"Sexo frágil" já responde por 30% do total de síndicos em SP Liderança, "jogo de cintura", sensibilidade e capacidade para gerenciar conflitos são diferenciais do sexo feminino no exercício da função
Mesmo ainda longe de se equipararem à quantidade de síndicos do sexo masculino na cidade, tem sido cada vez mais comum ver mulheres exercendo a função. Conforme pesquisa realizada pela Lello Condomínios, de 1.100 síndicos analisados pela administradora, 30% são mulheres. Mesmo em minoria, quando o assunto é a qualidade do serviço prestado, elas não deixam nada a desejar.
Geralmente mais cuidadosas, exercem a função como gestoras, se posicionando diante dos problemas de forma mais sensível. “As mulheres são mais detalhistas, enquanto os homens são mais genéricos. Não que eles não sejam bons administradores, mas as mulheres vêem mais as minúcias”, diz Angélica Arbex, gerente da divisão comercial da Lello Condomínios.
O levantamento realizado pela Lello mostra ainda que aproximadamente 50% das síndicas são empresárias ou profissionais liberais. E levam para os condomínios a experiência administrativa adquirida durante a vida profissional. Além da capacidade administrativa, demonstram habilidade para contornar situações e capacidade para minimizar desentendimentos.

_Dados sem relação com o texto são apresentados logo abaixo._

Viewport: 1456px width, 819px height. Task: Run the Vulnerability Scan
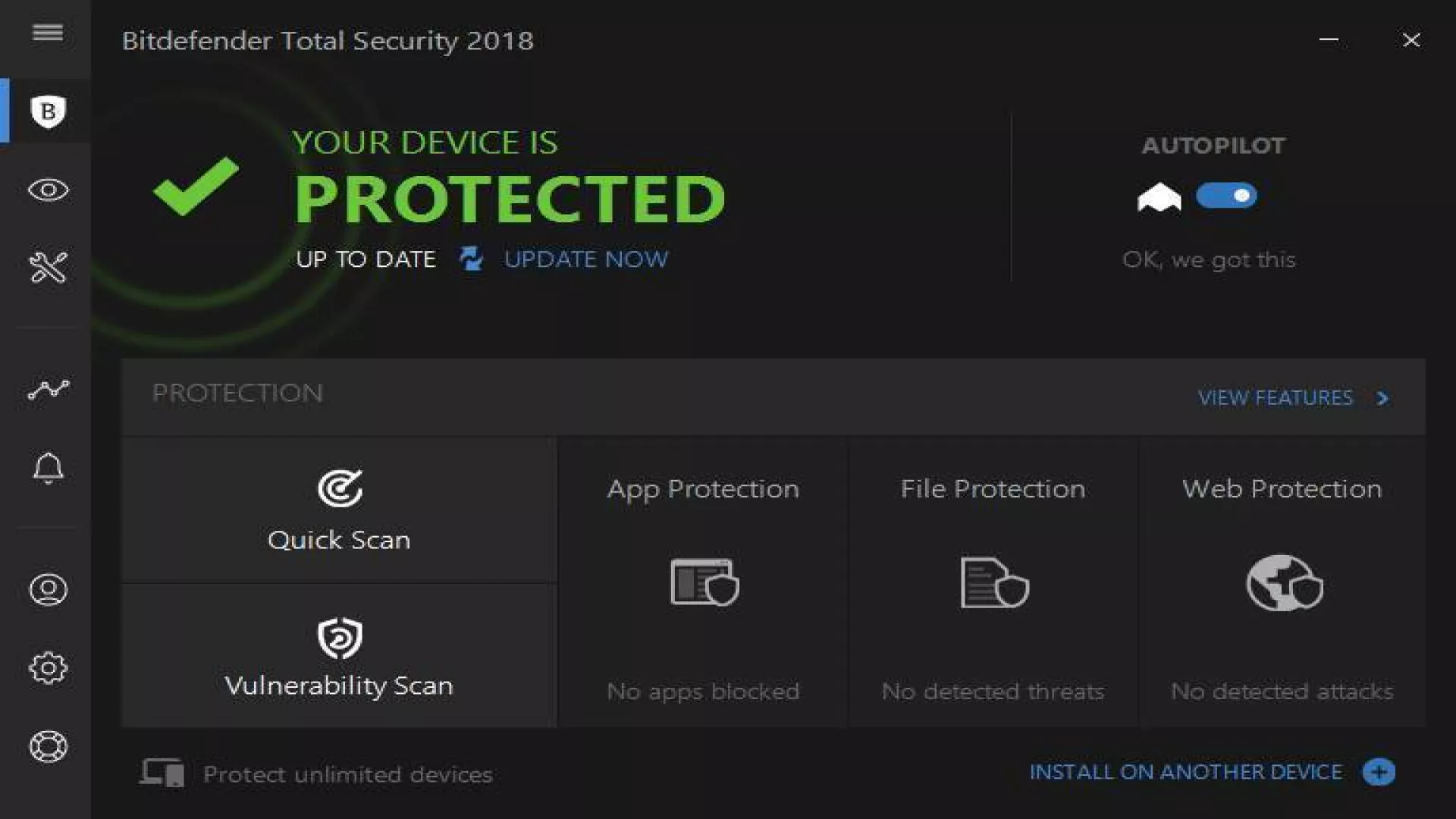click(x=339, y=657)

A administração realizada por síndicas revela ainda outro diferencial. O “toque feminino” à frente do condomínio, além de tornar o ambiente mais harmonioso, pode valorizar o imóvel. Um exemplo típico é o dos jardins dos condomínios, geralmente ‘todo verde’ quando o síndico é homem. Já com as síndicas, sempre há canteiros floridos.
Dar conta das tarefas profissionais, levar filhos à escola, checar a lição de casa dos pequenos, cuidar da família, fazer supermercado, e ainda assim arrumar tempo para ser síndica e desenvolver esta atividade com qualidade não é tarefa simples. “O dia internacional da mulher é uma grande oportunidade para também prestarmos homenagem a todas as síndicas, que têm o papel importantíssimo de contribuir para uma vida mais harmoniosa em seus condomínios”, finaliza Angélica.